The various CAMP groups had also changed by 1974. Some women drifted away. Other people became involved in their own specialist groups. The changes were also different from state to state. In NSW, for example, the counselling side of the organisation came to dominate (and the name of the organisation was later changed to the Gay and Lesbian Counselling Service, a name it retains) while in WA, CAMP remained essentially a political group until it disbanded in the late 1980s.

The early years of gay liberation in Australia were enthusiast, energetic and spectacular, at least for the participants and, one suspects, a bewildering spectacle for the population and the media at large.

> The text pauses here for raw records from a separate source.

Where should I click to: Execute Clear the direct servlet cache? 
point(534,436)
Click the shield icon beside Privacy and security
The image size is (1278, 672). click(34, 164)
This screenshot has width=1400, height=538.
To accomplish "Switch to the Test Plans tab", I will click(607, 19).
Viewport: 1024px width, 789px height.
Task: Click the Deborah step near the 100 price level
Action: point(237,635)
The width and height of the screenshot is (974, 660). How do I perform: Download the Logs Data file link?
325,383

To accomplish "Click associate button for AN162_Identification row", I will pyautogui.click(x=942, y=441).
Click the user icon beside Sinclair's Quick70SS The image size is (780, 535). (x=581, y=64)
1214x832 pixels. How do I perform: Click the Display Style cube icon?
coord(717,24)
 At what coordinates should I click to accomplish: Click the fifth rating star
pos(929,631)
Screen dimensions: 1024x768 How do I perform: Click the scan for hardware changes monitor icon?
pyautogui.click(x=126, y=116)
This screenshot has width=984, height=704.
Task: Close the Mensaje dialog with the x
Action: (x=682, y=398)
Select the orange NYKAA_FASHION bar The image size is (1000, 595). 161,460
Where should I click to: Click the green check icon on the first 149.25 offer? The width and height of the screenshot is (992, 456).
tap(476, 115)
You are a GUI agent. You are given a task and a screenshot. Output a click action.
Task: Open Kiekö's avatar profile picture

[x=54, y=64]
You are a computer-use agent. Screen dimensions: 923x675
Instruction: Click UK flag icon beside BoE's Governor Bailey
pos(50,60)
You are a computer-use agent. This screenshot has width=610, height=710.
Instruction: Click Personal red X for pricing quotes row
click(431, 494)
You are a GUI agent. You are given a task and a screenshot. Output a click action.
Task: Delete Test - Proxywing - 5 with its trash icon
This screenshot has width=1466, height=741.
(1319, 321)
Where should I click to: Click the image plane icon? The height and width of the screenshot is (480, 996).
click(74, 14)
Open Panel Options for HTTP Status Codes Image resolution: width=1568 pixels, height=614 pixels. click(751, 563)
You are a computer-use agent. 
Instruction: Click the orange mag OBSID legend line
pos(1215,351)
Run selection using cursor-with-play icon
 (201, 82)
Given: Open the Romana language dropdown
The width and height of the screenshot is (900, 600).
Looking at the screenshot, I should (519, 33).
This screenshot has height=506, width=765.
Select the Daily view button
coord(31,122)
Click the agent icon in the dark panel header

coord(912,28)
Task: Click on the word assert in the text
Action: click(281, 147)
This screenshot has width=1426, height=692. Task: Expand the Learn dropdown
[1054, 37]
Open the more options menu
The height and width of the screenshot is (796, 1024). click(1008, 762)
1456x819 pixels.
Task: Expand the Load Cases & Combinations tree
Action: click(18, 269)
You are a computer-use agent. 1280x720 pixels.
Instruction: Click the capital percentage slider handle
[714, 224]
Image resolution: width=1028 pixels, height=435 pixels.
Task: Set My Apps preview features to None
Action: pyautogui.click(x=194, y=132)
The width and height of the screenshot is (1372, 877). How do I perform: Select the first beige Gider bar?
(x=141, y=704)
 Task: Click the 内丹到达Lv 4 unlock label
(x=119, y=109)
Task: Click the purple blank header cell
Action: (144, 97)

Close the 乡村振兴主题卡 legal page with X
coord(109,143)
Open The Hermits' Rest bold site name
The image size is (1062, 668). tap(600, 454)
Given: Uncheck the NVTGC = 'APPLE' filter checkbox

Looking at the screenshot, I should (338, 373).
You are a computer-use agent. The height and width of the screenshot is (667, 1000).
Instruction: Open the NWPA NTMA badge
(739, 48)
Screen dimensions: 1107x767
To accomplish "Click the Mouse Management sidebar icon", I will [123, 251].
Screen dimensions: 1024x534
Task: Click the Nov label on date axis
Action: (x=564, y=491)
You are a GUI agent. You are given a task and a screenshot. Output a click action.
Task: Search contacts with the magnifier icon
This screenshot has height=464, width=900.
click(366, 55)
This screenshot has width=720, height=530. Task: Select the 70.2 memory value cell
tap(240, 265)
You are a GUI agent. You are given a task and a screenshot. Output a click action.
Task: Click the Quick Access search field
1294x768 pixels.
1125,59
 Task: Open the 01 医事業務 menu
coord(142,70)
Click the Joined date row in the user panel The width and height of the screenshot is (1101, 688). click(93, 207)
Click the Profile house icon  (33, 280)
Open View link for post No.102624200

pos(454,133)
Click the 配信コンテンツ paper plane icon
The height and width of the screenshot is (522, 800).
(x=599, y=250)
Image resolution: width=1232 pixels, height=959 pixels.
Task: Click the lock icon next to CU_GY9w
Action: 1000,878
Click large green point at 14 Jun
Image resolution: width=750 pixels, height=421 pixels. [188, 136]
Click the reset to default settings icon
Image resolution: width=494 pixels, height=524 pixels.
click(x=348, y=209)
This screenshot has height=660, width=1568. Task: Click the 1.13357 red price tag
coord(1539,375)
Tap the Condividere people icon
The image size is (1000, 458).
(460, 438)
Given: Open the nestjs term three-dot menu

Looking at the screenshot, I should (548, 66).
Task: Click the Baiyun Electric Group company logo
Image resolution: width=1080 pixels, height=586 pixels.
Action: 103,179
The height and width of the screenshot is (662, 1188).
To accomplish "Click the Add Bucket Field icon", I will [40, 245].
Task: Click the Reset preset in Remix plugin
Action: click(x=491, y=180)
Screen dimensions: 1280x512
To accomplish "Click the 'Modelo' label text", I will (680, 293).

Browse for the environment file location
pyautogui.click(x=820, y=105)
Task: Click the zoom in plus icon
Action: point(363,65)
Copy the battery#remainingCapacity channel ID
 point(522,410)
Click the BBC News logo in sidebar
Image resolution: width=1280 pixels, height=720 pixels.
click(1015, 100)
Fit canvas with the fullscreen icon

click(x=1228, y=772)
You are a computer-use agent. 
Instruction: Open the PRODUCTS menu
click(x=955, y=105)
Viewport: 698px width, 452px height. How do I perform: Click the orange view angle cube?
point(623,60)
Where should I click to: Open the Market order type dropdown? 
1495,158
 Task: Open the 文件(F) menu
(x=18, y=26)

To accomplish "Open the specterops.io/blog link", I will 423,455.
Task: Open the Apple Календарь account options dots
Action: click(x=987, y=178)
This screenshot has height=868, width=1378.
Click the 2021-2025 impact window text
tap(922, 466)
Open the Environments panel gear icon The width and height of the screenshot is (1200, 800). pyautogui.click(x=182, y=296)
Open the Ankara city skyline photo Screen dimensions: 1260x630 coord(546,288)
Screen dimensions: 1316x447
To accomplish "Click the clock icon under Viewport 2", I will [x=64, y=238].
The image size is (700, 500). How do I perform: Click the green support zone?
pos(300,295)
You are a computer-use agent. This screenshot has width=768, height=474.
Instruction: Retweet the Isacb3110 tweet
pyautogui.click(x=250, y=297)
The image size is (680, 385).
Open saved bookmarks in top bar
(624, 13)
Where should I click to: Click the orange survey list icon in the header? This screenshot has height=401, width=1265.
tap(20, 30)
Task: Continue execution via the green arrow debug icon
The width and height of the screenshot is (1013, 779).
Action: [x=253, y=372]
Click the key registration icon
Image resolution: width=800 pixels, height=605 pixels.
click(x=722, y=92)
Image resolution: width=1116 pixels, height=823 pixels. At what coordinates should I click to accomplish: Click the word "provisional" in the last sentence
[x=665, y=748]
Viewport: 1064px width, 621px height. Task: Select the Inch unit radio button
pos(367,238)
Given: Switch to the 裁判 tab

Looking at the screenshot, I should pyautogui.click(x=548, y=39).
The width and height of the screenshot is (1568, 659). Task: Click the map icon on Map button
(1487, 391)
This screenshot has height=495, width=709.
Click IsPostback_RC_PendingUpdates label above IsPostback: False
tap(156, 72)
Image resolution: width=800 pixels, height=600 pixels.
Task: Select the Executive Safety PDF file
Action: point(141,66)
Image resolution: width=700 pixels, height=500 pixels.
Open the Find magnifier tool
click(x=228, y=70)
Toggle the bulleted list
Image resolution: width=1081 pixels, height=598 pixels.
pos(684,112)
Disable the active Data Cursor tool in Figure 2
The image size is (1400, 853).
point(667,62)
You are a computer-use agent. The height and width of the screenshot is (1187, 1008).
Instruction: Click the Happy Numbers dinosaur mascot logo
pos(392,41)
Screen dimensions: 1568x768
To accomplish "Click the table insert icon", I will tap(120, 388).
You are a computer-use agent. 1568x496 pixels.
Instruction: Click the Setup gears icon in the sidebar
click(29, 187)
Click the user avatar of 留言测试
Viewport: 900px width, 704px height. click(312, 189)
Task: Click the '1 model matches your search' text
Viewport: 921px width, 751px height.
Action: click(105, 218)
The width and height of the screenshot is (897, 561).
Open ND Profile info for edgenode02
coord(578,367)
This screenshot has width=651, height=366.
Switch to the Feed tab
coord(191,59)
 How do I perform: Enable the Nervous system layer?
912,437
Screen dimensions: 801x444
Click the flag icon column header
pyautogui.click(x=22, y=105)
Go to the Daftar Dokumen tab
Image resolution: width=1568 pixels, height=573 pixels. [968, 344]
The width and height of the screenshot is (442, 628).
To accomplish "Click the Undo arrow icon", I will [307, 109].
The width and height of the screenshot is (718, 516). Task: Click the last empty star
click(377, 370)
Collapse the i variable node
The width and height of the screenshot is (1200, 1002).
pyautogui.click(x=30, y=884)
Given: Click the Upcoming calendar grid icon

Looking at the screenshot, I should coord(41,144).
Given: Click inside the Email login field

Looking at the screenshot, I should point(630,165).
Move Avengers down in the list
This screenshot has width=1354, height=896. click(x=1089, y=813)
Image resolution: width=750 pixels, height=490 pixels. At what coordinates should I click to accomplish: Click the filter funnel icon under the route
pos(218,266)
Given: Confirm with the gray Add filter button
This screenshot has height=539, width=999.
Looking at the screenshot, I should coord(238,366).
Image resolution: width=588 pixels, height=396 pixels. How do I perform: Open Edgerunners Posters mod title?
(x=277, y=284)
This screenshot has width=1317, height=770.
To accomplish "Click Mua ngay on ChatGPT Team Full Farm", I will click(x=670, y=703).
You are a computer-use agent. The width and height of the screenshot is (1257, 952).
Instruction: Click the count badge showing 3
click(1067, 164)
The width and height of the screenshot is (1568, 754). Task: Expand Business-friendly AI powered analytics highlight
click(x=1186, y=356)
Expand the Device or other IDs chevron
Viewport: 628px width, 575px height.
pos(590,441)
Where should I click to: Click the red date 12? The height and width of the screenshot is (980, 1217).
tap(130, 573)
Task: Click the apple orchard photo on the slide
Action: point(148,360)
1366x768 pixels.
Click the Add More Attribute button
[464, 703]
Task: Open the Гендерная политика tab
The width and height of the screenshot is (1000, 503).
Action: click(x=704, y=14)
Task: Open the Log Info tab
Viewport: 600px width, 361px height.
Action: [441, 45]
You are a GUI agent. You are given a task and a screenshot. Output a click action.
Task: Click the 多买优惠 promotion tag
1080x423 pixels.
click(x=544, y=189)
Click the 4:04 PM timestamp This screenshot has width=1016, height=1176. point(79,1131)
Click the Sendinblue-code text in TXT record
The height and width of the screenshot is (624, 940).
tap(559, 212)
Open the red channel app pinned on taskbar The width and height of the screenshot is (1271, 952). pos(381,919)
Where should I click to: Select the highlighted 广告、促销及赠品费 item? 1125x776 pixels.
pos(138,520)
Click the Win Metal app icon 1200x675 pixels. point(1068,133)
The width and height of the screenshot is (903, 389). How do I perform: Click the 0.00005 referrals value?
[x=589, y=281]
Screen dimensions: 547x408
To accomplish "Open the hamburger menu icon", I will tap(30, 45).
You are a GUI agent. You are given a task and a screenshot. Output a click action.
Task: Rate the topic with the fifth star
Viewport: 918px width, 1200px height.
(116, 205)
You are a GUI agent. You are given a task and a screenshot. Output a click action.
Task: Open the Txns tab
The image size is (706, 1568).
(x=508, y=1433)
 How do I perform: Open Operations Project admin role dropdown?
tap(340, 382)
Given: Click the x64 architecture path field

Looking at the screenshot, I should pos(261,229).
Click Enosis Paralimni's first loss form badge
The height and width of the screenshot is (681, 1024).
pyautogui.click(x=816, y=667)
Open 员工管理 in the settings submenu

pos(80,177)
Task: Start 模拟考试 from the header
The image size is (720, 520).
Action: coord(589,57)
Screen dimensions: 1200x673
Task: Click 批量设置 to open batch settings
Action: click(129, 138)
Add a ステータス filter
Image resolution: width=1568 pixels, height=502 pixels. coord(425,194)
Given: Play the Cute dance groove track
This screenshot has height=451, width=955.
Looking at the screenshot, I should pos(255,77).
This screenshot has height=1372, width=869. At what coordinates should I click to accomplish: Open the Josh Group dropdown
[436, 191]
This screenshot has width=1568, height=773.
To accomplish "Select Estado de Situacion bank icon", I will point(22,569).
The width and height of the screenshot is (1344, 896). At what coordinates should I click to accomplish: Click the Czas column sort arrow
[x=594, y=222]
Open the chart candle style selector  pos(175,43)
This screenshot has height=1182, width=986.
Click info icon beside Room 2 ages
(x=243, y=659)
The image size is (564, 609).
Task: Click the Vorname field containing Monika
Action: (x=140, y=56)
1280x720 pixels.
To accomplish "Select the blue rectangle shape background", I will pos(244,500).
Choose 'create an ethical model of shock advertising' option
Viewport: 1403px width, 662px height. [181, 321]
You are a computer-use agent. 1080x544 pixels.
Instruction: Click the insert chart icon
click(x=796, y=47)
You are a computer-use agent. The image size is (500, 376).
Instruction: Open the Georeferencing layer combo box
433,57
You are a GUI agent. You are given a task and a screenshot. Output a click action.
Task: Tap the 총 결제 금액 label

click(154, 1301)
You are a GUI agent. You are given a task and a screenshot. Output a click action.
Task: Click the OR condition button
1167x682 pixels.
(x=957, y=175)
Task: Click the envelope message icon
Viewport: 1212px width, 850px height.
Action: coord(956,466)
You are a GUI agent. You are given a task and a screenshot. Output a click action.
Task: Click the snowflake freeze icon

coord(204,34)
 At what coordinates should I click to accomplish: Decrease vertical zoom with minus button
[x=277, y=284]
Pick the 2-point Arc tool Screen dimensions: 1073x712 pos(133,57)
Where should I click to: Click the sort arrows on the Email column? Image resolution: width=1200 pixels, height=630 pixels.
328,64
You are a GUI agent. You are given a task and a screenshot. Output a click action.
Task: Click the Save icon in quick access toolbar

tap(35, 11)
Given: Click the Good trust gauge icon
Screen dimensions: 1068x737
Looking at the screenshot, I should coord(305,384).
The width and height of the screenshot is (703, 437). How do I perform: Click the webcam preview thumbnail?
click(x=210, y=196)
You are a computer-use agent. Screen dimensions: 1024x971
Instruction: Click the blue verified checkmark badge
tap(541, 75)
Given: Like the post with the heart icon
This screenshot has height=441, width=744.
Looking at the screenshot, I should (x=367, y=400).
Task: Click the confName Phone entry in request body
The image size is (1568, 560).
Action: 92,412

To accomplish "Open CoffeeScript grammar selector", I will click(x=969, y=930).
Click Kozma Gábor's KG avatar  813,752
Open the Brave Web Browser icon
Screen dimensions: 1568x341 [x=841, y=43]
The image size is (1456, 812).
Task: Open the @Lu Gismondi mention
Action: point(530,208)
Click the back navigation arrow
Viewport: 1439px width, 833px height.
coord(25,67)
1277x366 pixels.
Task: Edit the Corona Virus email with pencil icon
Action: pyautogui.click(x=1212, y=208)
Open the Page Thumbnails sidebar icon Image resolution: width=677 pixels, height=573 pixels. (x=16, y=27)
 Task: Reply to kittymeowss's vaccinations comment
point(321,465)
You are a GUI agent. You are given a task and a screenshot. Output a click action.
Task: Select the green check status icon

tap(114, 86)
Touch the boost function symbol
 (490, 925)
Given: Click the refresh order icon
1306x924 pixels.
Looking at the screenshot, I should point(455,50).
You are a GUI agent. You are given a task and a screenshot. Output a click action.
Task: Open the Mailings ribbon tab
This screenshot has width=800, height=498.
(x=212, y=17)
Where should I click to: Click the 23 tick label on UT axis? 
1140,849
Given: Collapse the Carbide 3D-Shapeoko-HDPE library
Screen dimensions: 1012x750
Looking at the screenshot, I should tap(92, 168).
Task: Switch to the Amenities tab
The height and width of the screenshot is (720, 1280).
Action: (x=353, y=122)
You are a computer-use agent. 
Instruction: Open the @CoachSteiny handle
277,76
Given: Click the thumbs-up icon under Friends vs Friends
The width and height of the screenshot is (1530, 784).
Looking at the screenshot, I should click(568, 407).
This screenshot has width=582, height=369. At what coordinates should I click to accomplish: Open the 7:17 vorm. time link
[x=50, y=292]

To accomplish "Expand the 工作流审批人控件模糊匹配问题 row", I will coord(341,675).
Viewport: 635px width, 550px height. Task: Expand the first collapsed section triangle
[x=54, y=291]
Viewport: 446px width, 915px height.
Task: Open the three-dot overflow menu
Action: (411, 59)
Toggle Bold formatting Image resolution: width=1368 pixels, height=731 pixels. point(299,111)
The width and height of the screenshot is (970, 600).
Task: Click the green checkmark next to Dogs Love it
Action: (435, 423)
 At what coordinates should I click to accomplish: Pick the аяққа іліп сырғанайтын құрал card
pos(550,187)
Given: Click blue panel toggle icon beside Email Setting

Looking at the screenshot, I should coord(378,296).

By 1974, understandably, practical achievements were few – limited law reform had been enacted in South Australia and, in October 1973, the Federal Parliament had passed a motion in favour of homosexual law reform, but this was more symbolic than practical. At least one public group, which acted as a focus for activity, had been established in the larger cities as had counselling services. But these groups were small and they failed to attract the larger membership from the broader gay community centred on the bar culture. Indeed, in the case of SGL in particular, there was open, and possibly elitist, contempt for "bar queens".

THE LEGACY

Yet, with the formation of CAMP Inc in 1970, gay liberation in its broadest sense had been permanently placed on the social agenda not to be removed. Coming out became not only a personal statement but a political one as well. And the commitment which the activities of those years engendered in many of the participants ensured their involvement, often in their own small way, in the life of the gay and lesbian communities even to today.